PROBLEM DESCRIPTION
Would you restate, word for word, only the lines starting at the one with "This screenshot has width=1200, height=900." and ending with the final line of the entries below? Pictures stay out.
++++++++++
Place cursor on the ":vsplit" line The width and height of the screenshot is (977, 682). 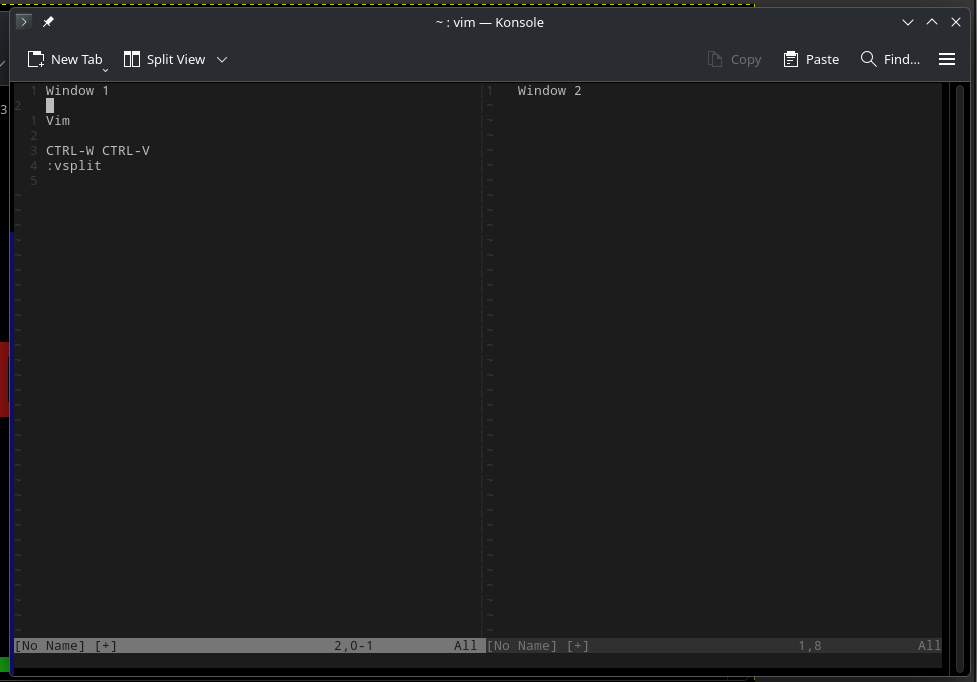(74, 166)
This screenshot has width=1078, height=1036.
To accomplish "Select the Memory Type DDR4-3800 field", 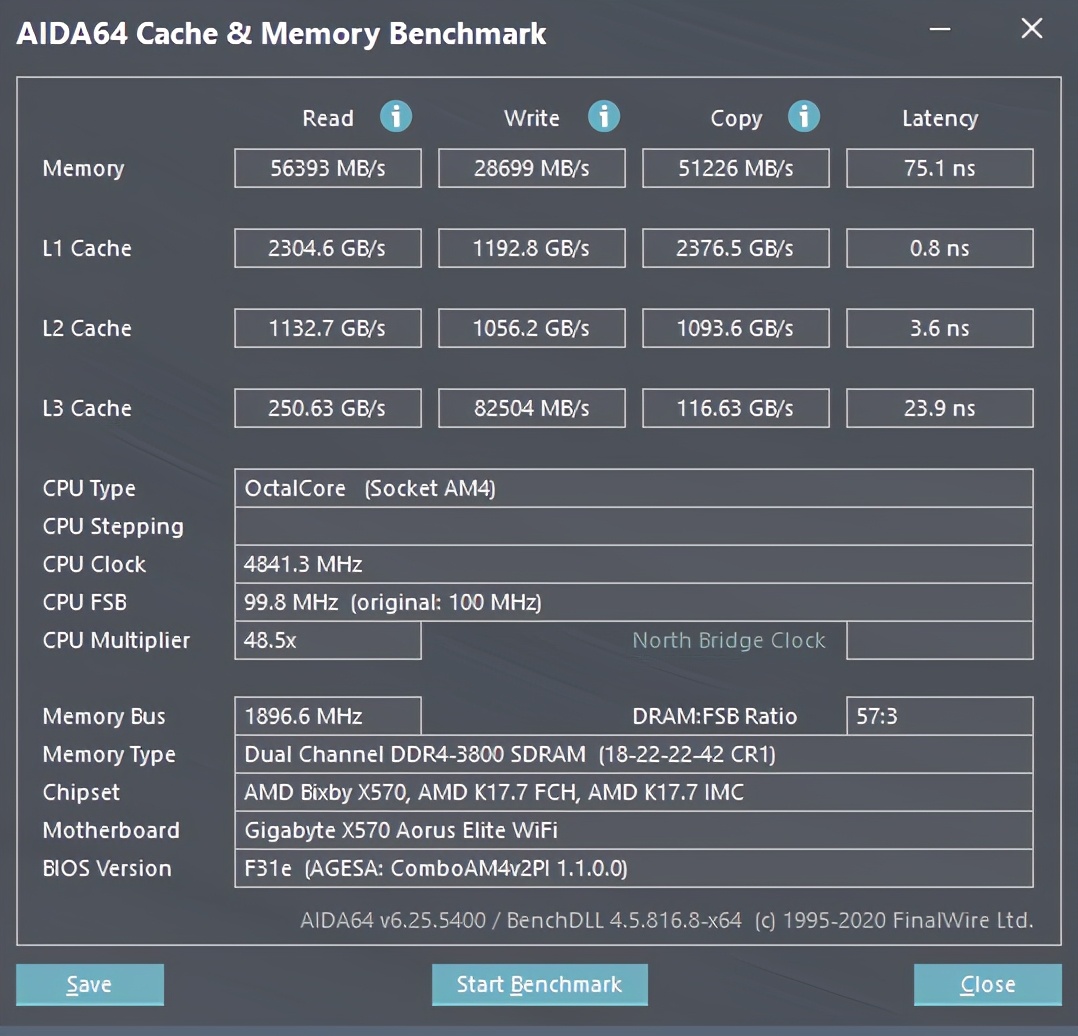I will (633, 754).
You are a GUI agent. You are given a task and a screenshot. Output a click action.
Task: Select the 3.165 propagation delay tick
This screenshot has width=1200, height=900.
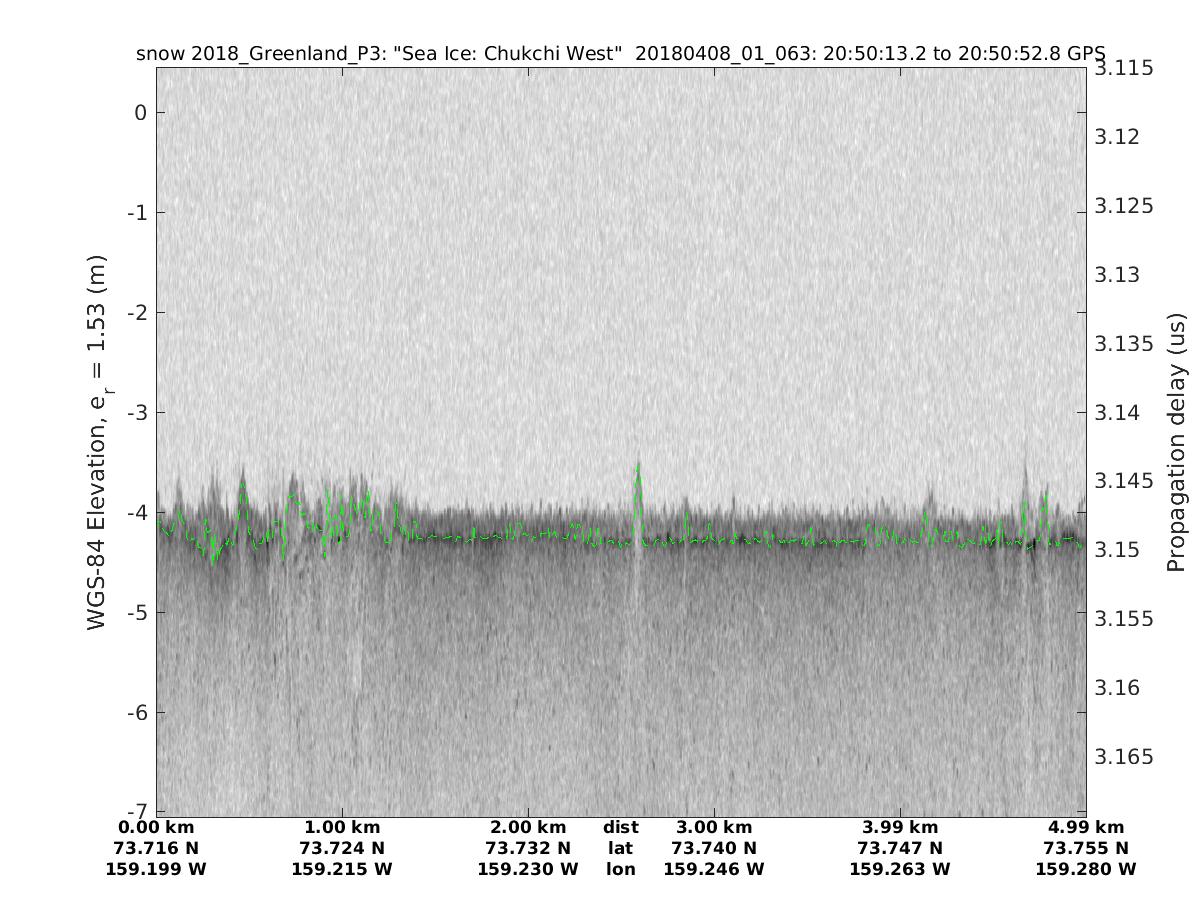tap(1124, 757)
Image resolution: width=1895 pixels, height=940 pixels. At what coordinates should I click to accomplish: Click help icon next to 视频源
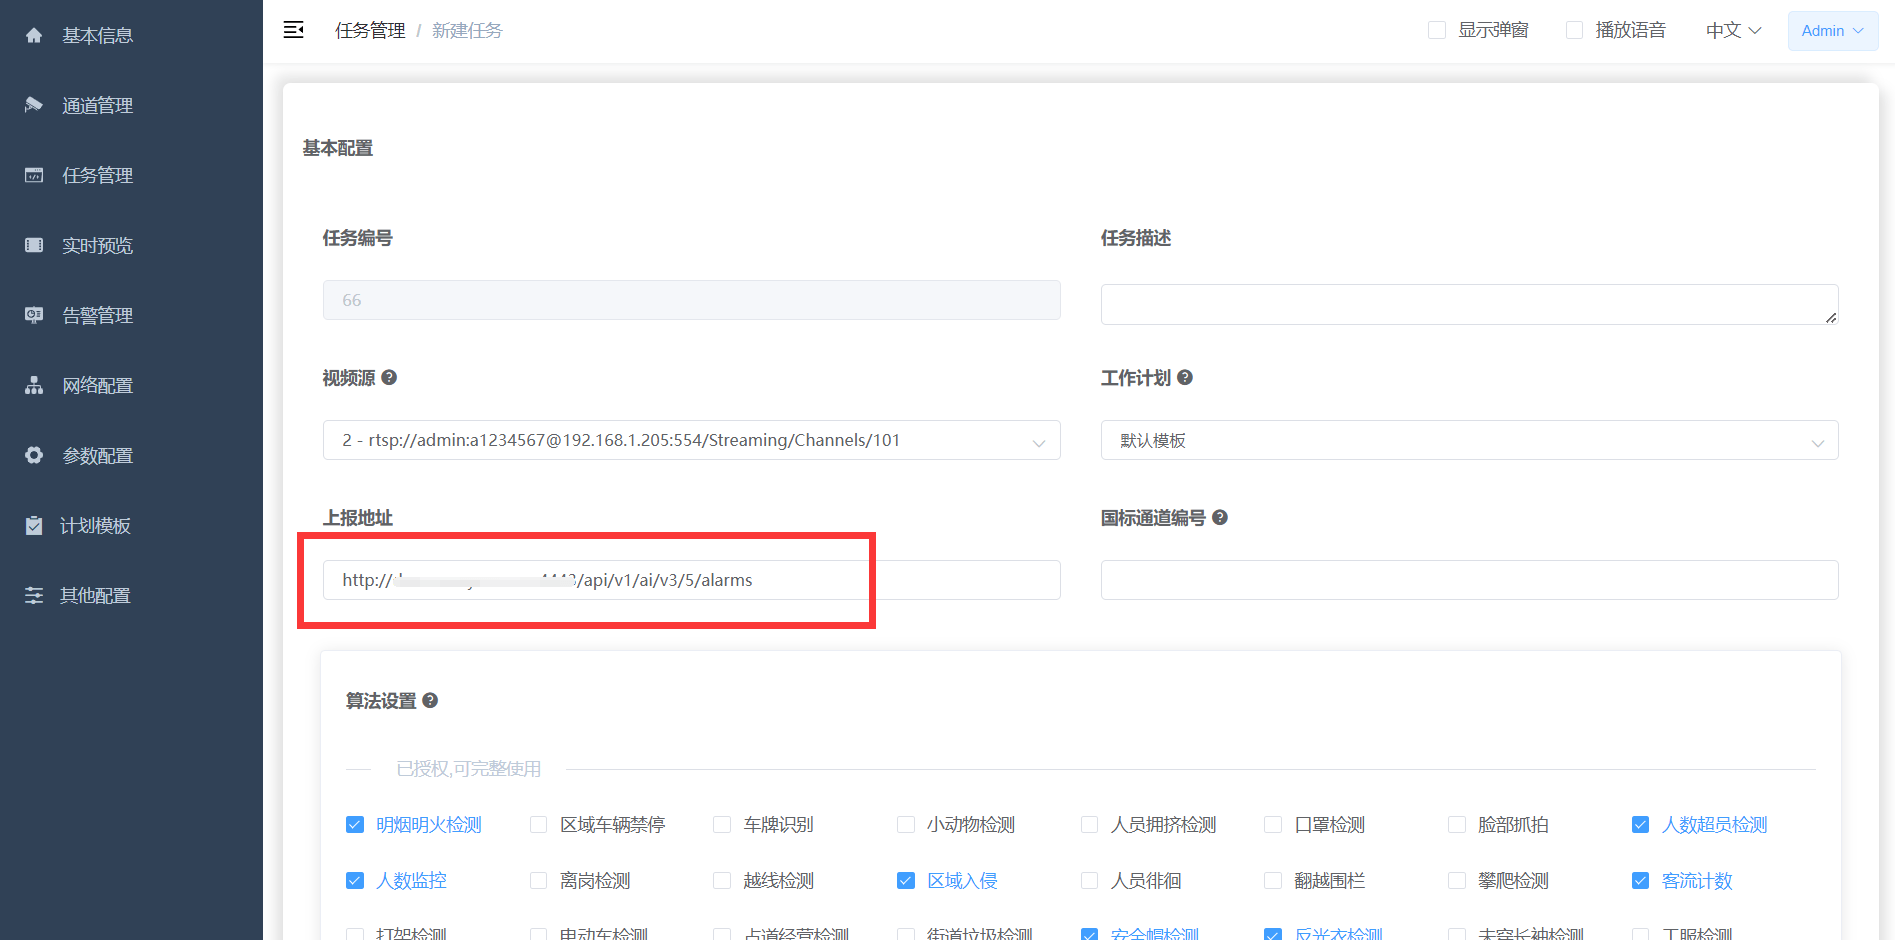(x=389, y=377)
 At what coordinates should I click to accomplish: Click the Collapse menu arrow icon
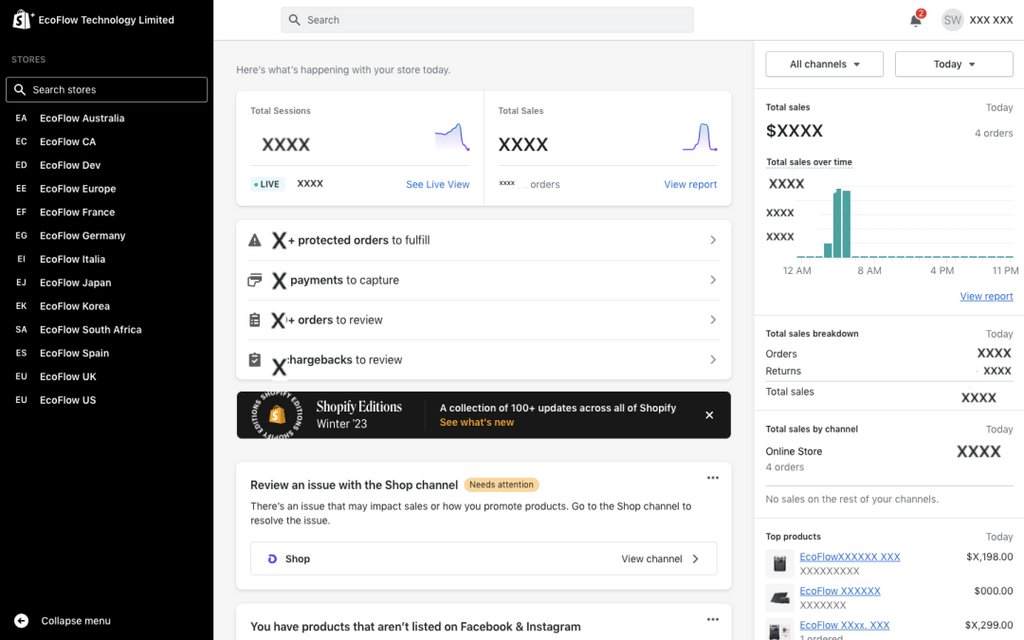(21, 621)
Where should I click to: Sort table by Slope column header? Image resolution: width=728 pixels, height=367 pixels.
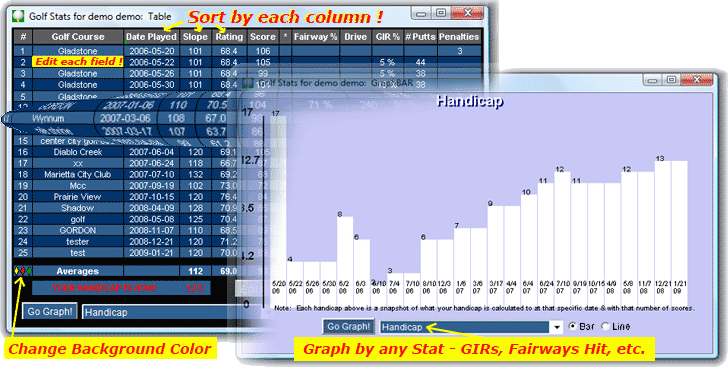pos(195,37)
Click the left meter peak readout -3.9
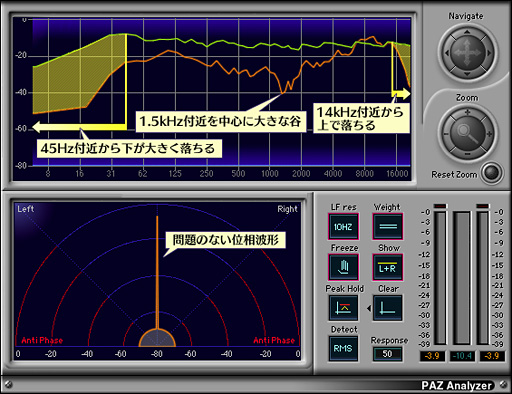Screen dimensions: 512x394 click(x=432, y=356)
++++++++++
RESULT
This screenshot has width=1200, height=900.
tap(1124, 757)
Image resolution: width=1895 pixels, height=940 pixels. At what coordinates should I click to accomplish: Click help icon next to 视频源
(x=389, y=377)
 At what coordinates should I click to accomplish: Click the Collapse menu arrow icon
(21, 621)
Where should I click to: Sort table by Slope column header? Image resolution: width=728 pixels, height=367 pixels.
pos(195,37)
Click the left meter peak readout -3.9
Screen dimensions: 512x394 click(x=432, y=356)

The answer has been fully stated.